But I’ve also found that UK and Australian English and their quirks open up so much I wouldn’t have seen from just reading American stuff, and sometimes even regional differences (Texas would be the obvious one e.g. “all hat no cattle”) have a different way of speaking where I hear something I haven’t heard before and I immediately know what it means.

Helping proofread Marco Innocenti’s translations of his two Andromeda games was enlightening for me, too, as I realized just how many ways there were to say something logically that didn’t conform to grammar rules, and so many of my translation suggestions might, in fact, not bring some of the meaning Marco wanted to put into his writing, and I could only guess at the aesthetic bits that might be lost.

I’ve even found trouble when writing about, say, chess, because analysis has a language of its own, and it’s tough to translate into something non-players can understand without either insulting their intelligence or going way over their head. But it’s really neat to see how many content creators etc. formulate things in certain ways.

And of course chess has a lot of non-English-speaking writers who really know what they are doing. I’d feel like such a schmuck telling a non-native writer “oh hey you left out three the’s, not that it affects the meaning, but it’s there, and it feels dumb compared to the ideas you’re throwing out” but you sort of have to… fortunately there are mechanisms to say “Oh hey if you’re interested in tweaking things, trivial style fix here” over at, say, chessable. One example in particular is This extensive course on the Two Knights where the author is obviously very sharp and has a great writing style and it’s very likely if they’d been native speakers I might have missed a few details.
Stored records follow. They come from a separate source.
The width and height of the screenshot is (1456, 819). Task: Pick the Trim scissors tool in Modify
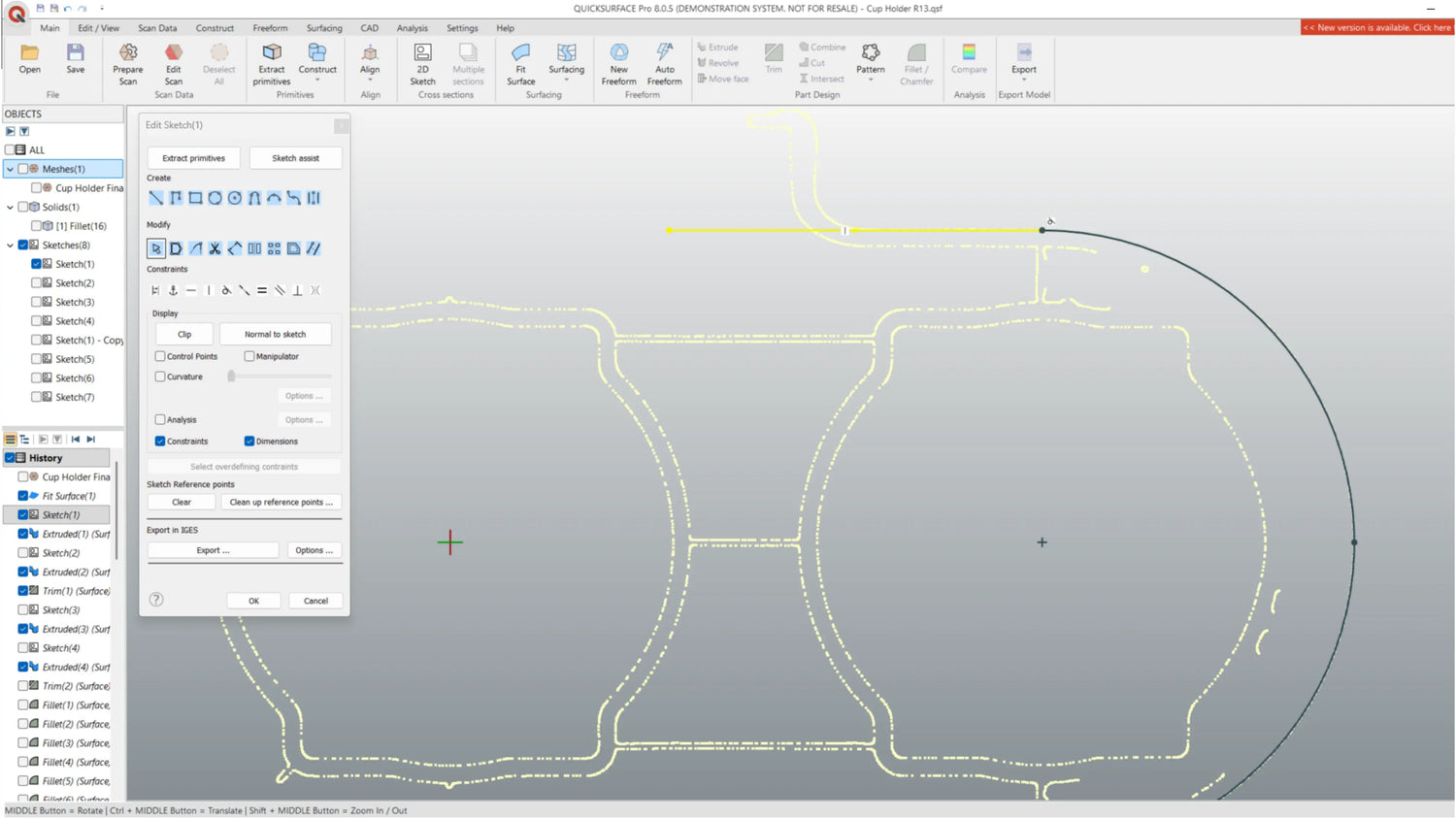pyautogui.click(x=215, y=248)
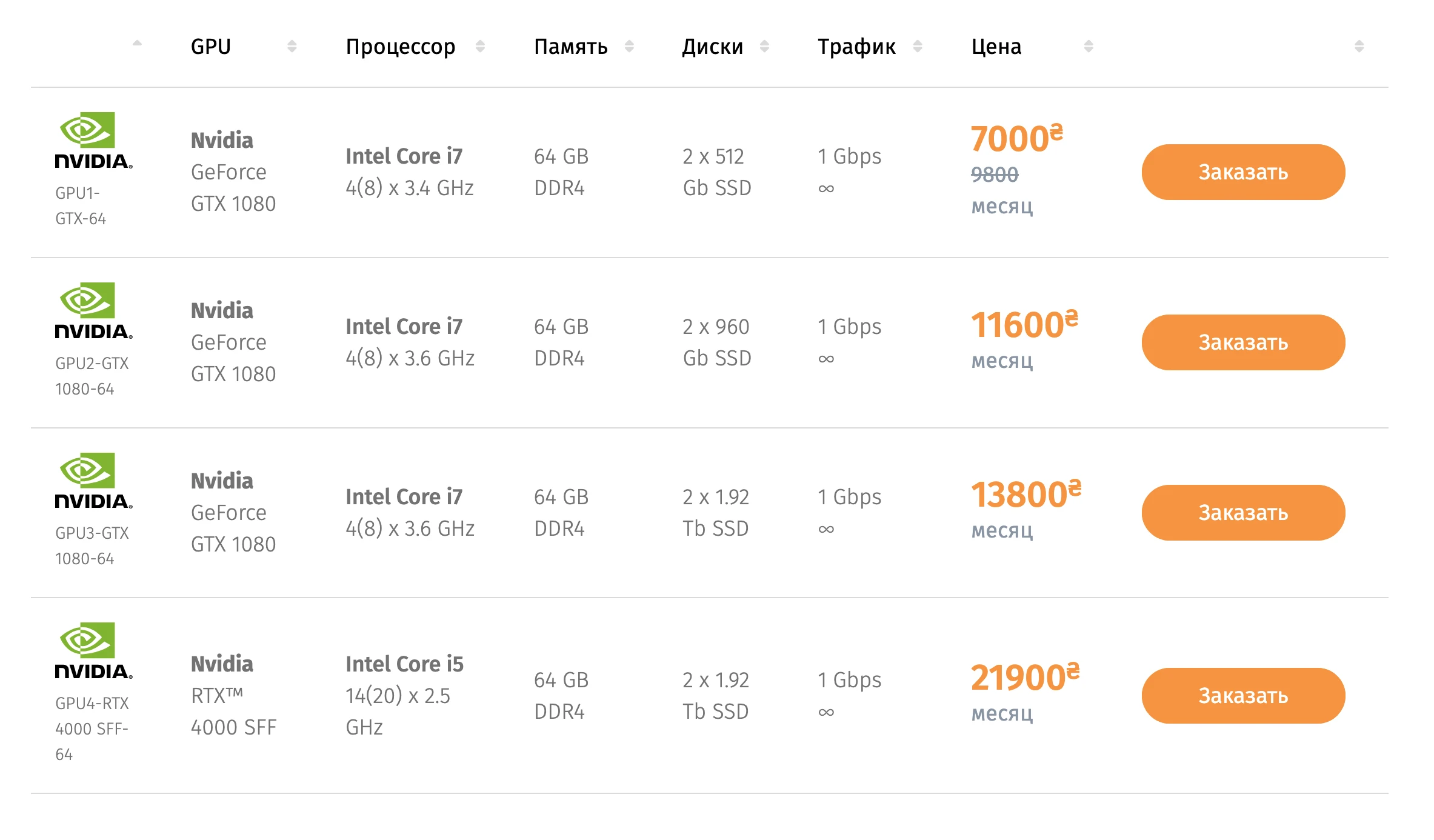
Task: Click the sort arrow in the leftmost column header
Action: (138, 44)
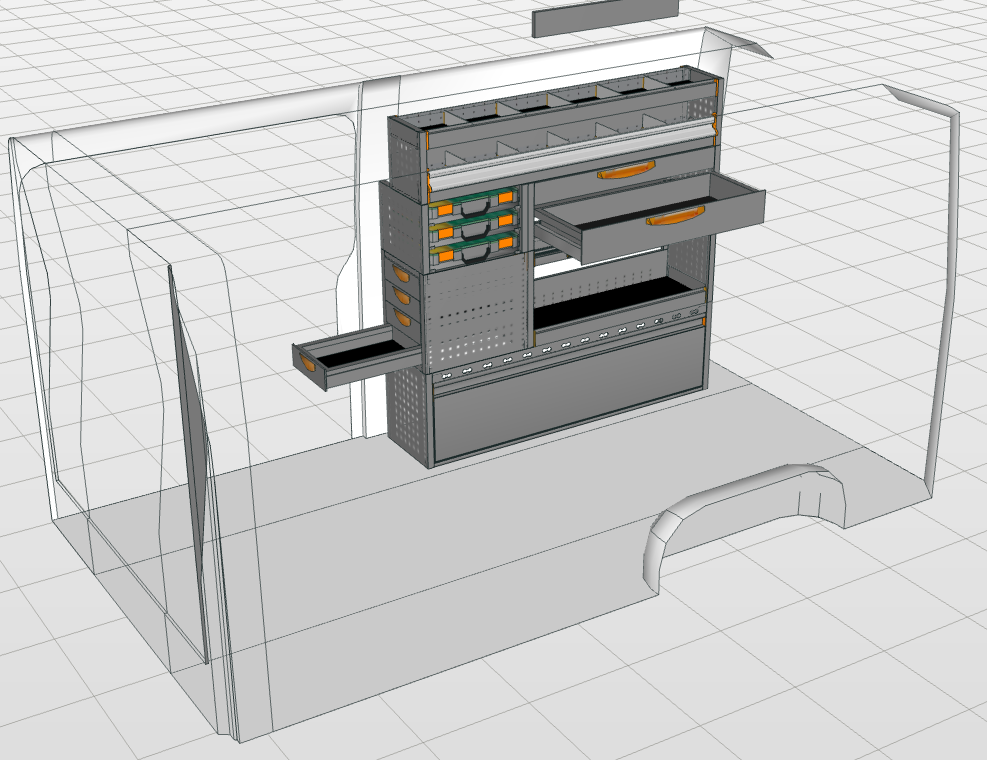The width and height of the screenshot is (987, 760).
Task: Select the aluminum rail below top shelf
Action: pyautogui.click(x=570, y=152)
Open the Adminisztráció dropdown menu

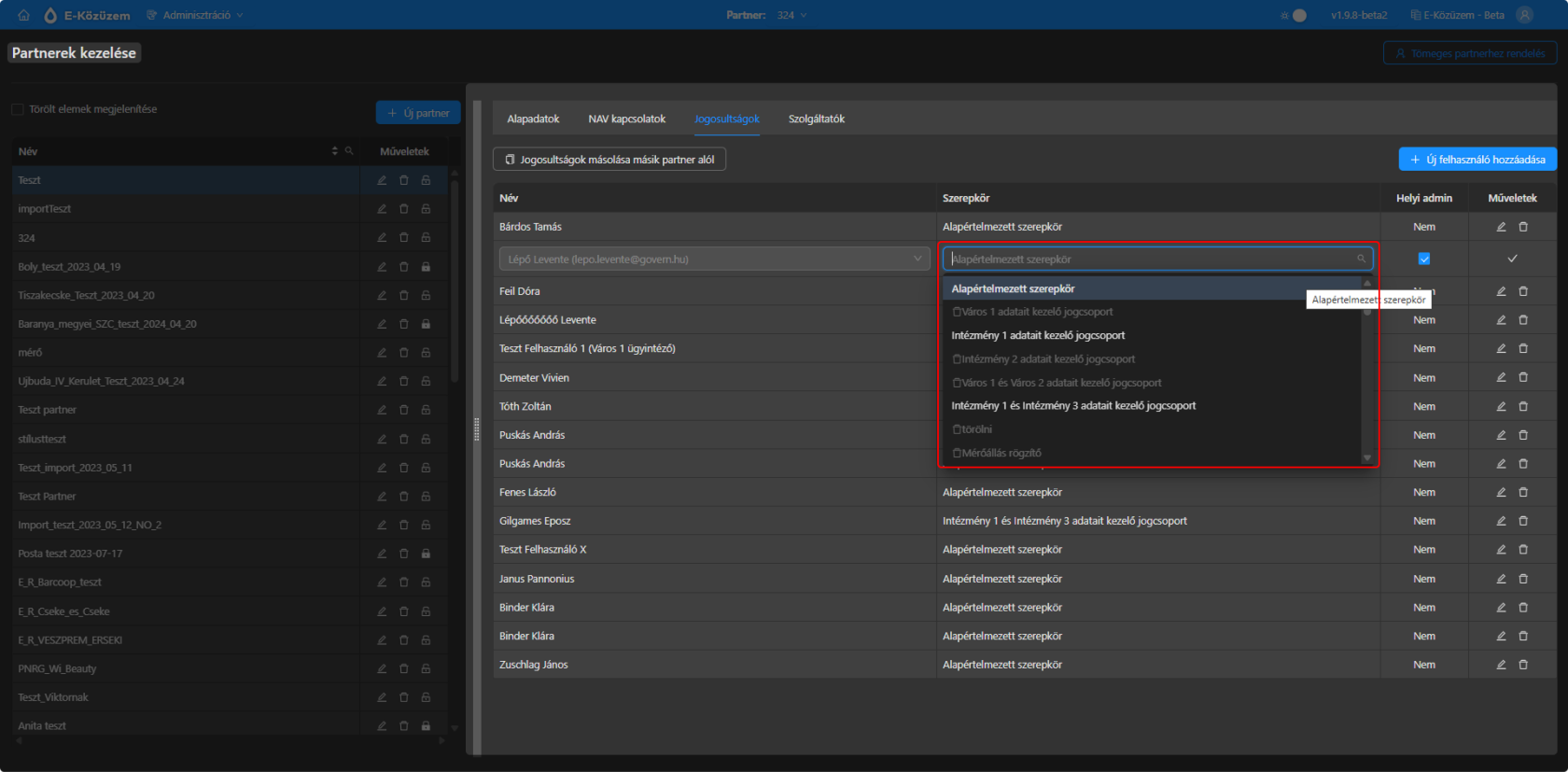point(194,15)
But with chess in particular, there is little doubt that someone knows more than you (e.g. they are a titled player or have a higher rating) and you’re much more aware that any grammar suggestions are trivial–and it’s hard to balance “let’s get everything as good as it can be” with oh, man, this is a nag after a while. And I guess/think something like a pull request could work well in other cases e.g. “suggested changes for smoother translation, reject or accept as you please.”

I’m talking a lot about chess here but I think there are some examples of how even something misstated says its own thing. For instance here in the first 2 minutes, Baadur Jobava tells Anish Giri “I’m not someone you can ironic” which is technically bad grammar, but it SAYS so much. (87) 2 Chess Grandmasters Got In A “Fight” - YouTube

And the more infamous example is one Russian GM’s rant after being accused (very credibly) of cheating. Now it’s bad form to mock people for trying to be understood in a second language, but when they go on an arching rant, and the evidence is against them, and they slip up … well, the impressive thing is, just how many of the phrases are memorable, if for the wrong reasons!

Content alert for sexism and slightly coarse language: “Chess grandmaster accused of cheating, responds hilariously”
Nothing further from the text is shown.